この様な汎用計算用のGPUの事を GPGPU (General-Purpose computing on Graphics Processing Units) と呼んで区別しています。
「俺のPCの NVidia GTX GeForce と何が違うの？」とか聞かれると、ざっと、こんな感じです。

ディスプレイを繋げるための HDMI、DVI、VGA のディスプレイポートが付いてません。
メモリが沢山積まれています。 K80では24GB、M60では16GB とサーバー本体と同じくらいのメモリがカードに付いています。
高速演算を長時間実行できる様に、発熱を抑えるために動作周波数を抑え気味に、冷却性能重視
業務用なので、プロ仕様で耐久性が高い設計になっているから、当然ながら、値段も高い

どうやってプログラムするのかね？

GPUは、INTEL互換のCPUではなくて、異なる命令機械語で動作するプロセッサなので、専用の開発ツールを使ってプログラムを作る必要がある。その最も普及しているのが、次の CUDA なんですね。

CUDA（Compute Unified Device Architecture：クーダ）とは、NVIDIAが提供するGPU向けのC言語の統合開発環境であり、コンパイラ (nvcc) やライブラリなどから構成されている。アプリケーションを実行する基盤となるプラットフォーム／アーキテクチャそのものをCUDAと呼ぶこともある。 [ウィッキペディア CUDA] (https://ja.wikipedia.org/wiki/CUDA)

基本的な処理の流れは、サーバー本体から、NVIDIA の GPUで実行できるクロスコンパイルしたコードと、データを送り込んで、GPU で処理した結果をサーバー本体に受け取リます。

嬉しい事に、CUDA はアキバで売っている１万円以下の GTX GeForce でも動作しますから、気軽に動作やプログラミングを始めることができます。

CUDA のプログラム開発環境をセットアップ

Ubuntu 14.04 では、このLinux ディストリビューションのリポジトリから、CUDA Toolkit 5.5 をインストールできますが、これらを利用せずに、NVIDIA社から配布される最新バージョンを導入します。この資料は、NVIDIA社の CUDA Toolkit Documentation v8.0 にあり、参考しながら、進めていきます。

まずは環境チェックから

今回利用するのは、Intel Xeon E5-2620 v3 x2 の２CPU 12コアと、Ubuntu 14.04 が導入されたサーバーに Tesla K80 を搭載された、ベアメタルサーバーです。

早速、GPUカードのインストールを確認します。

root@server1:~# lspci | grep -i nvidia
83:00.0 3D controller: NVIDIA Corporation GK210GL [Tesla K80] (rev a1)
84:00.0 3D controller: NVIDIA Corporation GK210GL [Tesla K80] (rev a1)

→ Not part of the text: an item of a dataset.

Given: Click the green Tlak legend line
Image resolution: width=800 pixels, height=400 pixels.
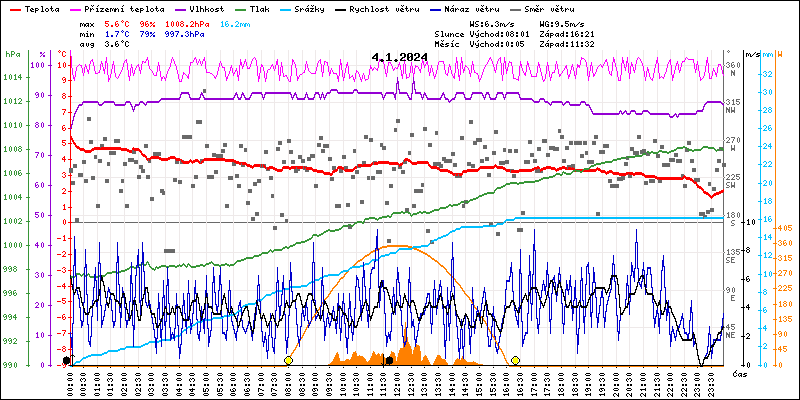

Linux ディストリビューションのバージョンを確認して、CUDA のサポート対象がチェックします。 CUDAのサポート対象かどうかは、CUDA Toolkit Documentation v8.0 に記載があります。

root@server1:~# uname -m && cat /etc/*release
x86_64
DISTRIB_ID=Ubuntu
DISTRIB_RELEASE=14.04
DISTRIB_CODENAME=trusty
DISTRIB_DESCRIPTION="Ubuntu 14.04.5 LTS"
NAME="Ubuntu"
VERSION="14.04.5 LTS, Trusty Tahr"
ID=ubuntu
ID_LIKE=debian
PRETTY_NAME="Ubuntu 14.04.5 LTS"
VERSION_ID="14.04"
HOME_URL="http://www.ubuntu.com/"
SUPPORT_URL="http://help.ubuntu.com/"
BUG_REPORT_URL="http://bugs.launchpad.net/ubuntu/"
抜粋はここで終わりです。